DATASET CONTENT:
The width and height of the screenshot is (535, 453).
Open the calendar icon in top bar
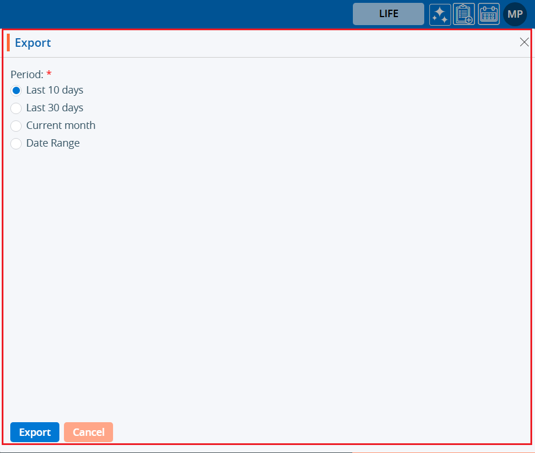[x=488, y=14]
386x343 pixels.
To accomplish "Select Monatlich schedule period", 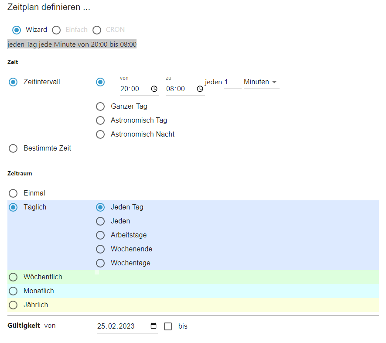I will [x=13, y=291].

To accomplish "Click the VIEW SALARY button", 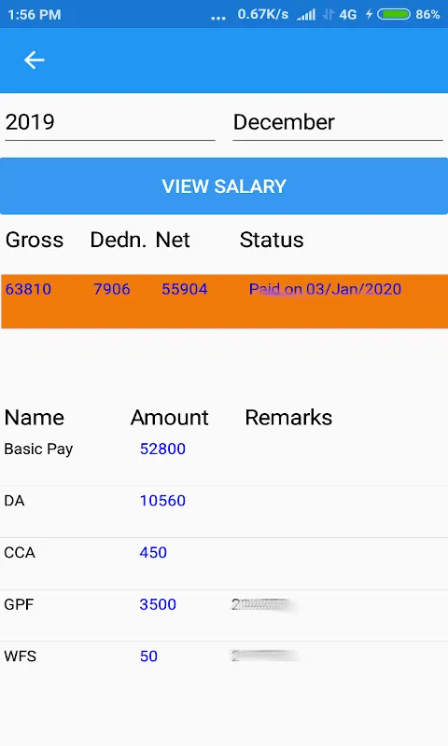I will (x=224, y=186).
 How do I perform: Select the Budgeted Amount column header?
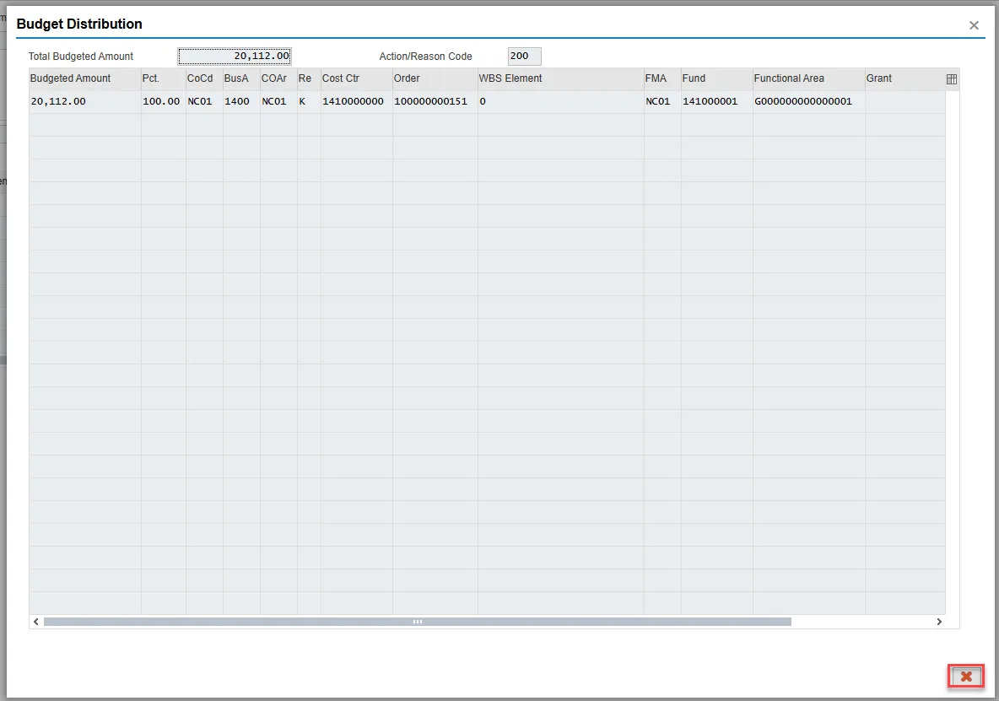[84, 78]
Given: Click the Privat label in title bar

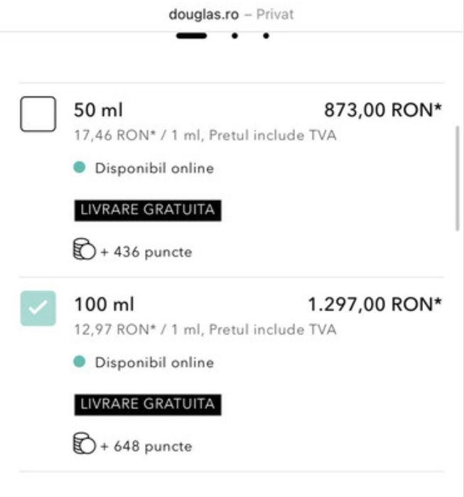Looking at the screenshot, I should coord(275,15).
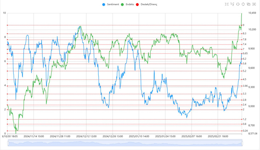Click the middle of the data zoom preview bar
This screenshot has height=150, width=260.
[125, 143]
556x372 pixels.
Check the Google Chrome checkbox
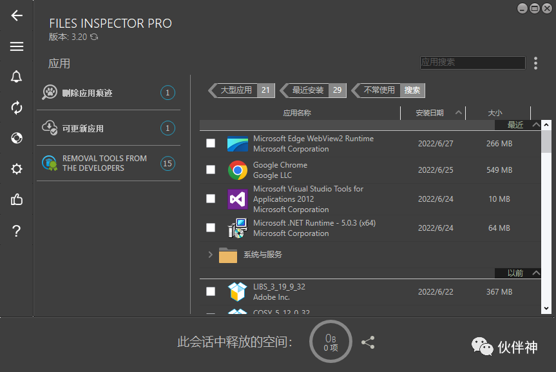coord(211,170)
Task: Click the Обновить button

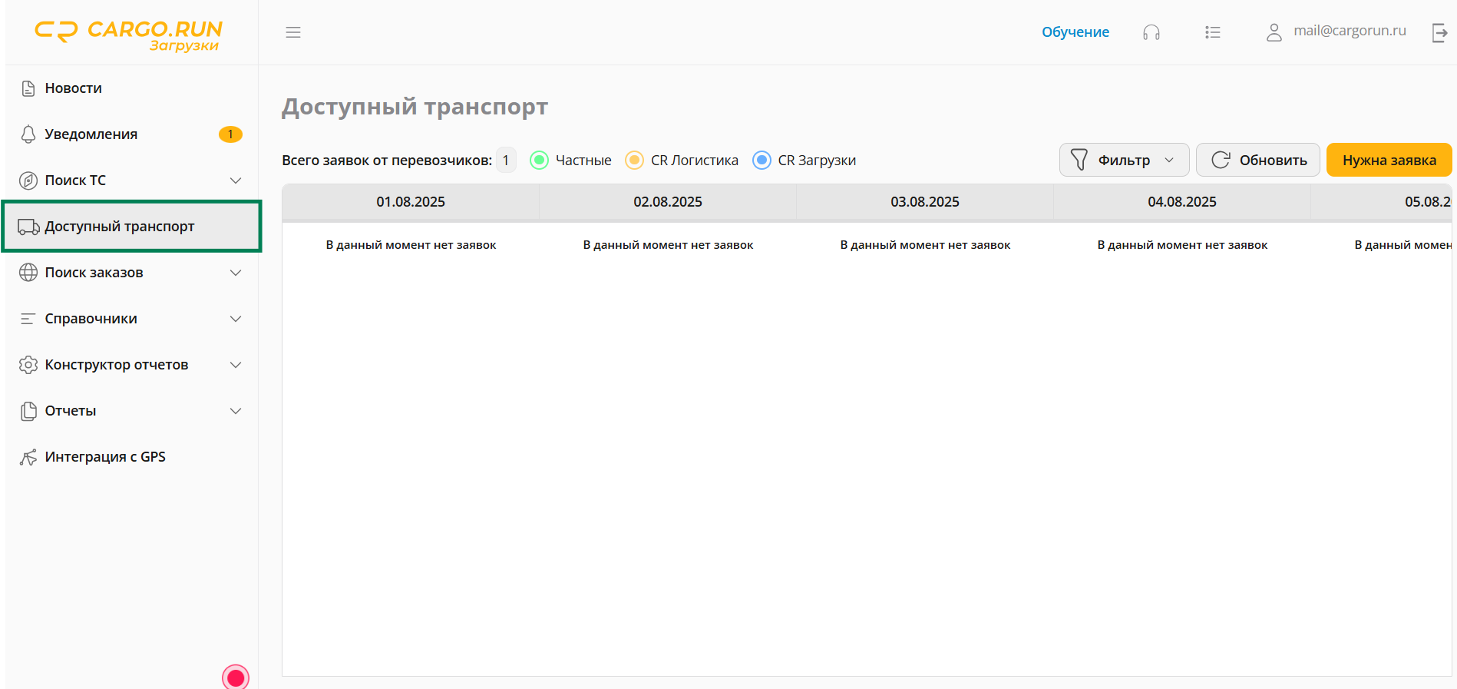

AIM OF THE TASK: Rewrite the listing from the line containing "556x372 pixels." through the end of the listing, with the requests included, and add 47 to every coordinate in the answers. Leave the pictures out.

EXERCISE ANSWER:
556x372 pixels.
Check the Google Chrome checkbox
coord(258,217)
Task: Click the Обновить button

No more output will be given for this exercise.